*Exercises to complete:*
[1] In the Samza code review thread below, condense the paragraph that begins "This is an unprotected get" into a shorter version that keeps its main facts.
[2] Pick up the Samza code review thread below after its final reply and write the next message in the discussion.

*Quoted passage:*

◇ ◇ ◇ ◇

> On July 8, 2014, 3:44 a.m., Chris Riccomini wrote:
> > samza-core/src/main/scala/org/apache/samza/checkpoint/OffsetManager.scala, 
> > line 205
> > <https://reviews.apache.org/r/22215/diff/3/?file=623716#file623716line205>
> >
> >     getOrElse(..., throw new SamzaException())
> 
> Jakob Homan wrote:
>     I don't understand this comment.

This is an unprotected get that will throw a useless exception if the SSP isn't 
in the map. I usually do a getOrElse, and throw a SamzaException with a 
slightly more useful exception message (e.g. "Missing SystemStreamPartition in 
Map blah blah. Please configure Foo properly.")


> On July 8, 2014, 3:44 a.m., Chris Riccomini wrote:
> > samza-core/src/main/scala/org/apache/samza/container/TaskInstance.scala, 
> > line 51
> > <https://reviews.apache.org/r/22215/diff/3/?file=623723#file623723line51>
> >
> >     Not really a fan of this. The only place this is used is in the 
> > RunLoop, and the run loop actually already has the TaskName:TaskInstance 
> > map itself. I'd rather have one or the other, but not both. I mentioned 
> > this above, as well. My personal preference is no val here, and keep the 
> > map in the RunLoop. On top of this, I think you can use 
> > taskInstance.context.getTaskName.
> 
> Jakob Homan wrote:
>     This value is used 28 times within the class. I'm not sure I follow.  
> Let's talk offline.

I mean the "val" part (making it public).


> On July 8, 2014, 3:44 a.m., Chris Riccomini wrote:
> > samza-core/src/main/scala/org/apache/samza/util/Util.scala, line 122
> > <https://reviews.apache.org/r/22215/diff/3/?file=623734#file623734line122>
> >
> >     This method is confusingly named. Shouldn't it be like 
> > assignTaskNamesToContainers?
> >     
> >     Can you move this to TaskNamesToSystemStreamPartitions.apply()? The 
> > pattern I've been moving toward is to have wiring be done as apply() 
> > methods in companion objects. See DefaultChooser as an example. The idea is 
> > that it keeps SamzaContainer.apply from getting any worse, and keeps the 
> > wiring close to the class that the wiring is instantiating.
> 
> Jakob Homan wrote:
>     This isn't used by TNTSSP directly, it's used in command builders.  At 
> this point the TNTSSPs are already created...

Yea, I am thinking of it as a complex way to instantiate a TNTSSP. The same way 
that DefaultChooser.apply isn't used by DefaultChooser. It's used to construct 
the thing.

◇ ◇ ◇ ◇

*Supplied material:*
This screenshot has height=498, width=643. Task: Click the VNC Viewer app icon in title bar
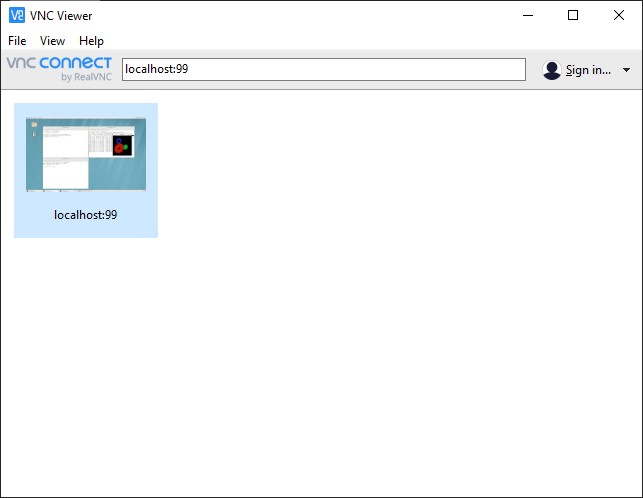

◇ ◇ ◇ ◇

*Task results:*
[1] The unprotected get throws an unhelpful exception if the SSP is missing from the map. The reviewer's usual fix is a getOrElse that throws a SamzaException with a clearer message, such as "Missing SystemStreamPartition in Map blah blah. Please configure Foo properly."

[2]
> On July 8, 2014, 3:44 a.m., Chris Riccomini wrote:
> > samza-core/src/main/scala/org/apache/samza/util/Util.scala, line 141
> > <https://reviews.apache.org/r/22215/diff/3/?file=623734#file623734line141>
> >
> >     Can't we just do TaskNamesToSystemStreamPartitions(groups) here?
> 
> Jakob Homan wrote:
>     Not sure I understand.  The sspTaskNamesAsJava is defined by the closure 
> that ends in groups, in order to not spew a bunch of local, intermediate 
> variables into the method and to more easily delineate the work.  That's then 
> what's fed to the TNTSSP...

Yea, I'm just saying that you return groups, and then immediately wrap it in 
the TNTSSP. I was suggesting just doing the wrapping on the last return line to 
remove one line of code.


> On July 8, 2014, 3:44 a.m., Chris Riccomini wrote:
> > samza-core/src/main/scala/org/apache/samza/util/Util.scala, line 249
> > <https://reviews.apache.org/r/22215/diff/3/?file=623734#file623734line249>
> >
> >     For Kafka, do we have to run a topic partition expansion on the 
> > changelog partition count in order for this to work?
> 
> Jakob Homan wrote:
>     Only if they add new partitions, which is the same behavior as now.

I see. And that'd be manual, right? Can you open a follow-on ticket to make it 
automated?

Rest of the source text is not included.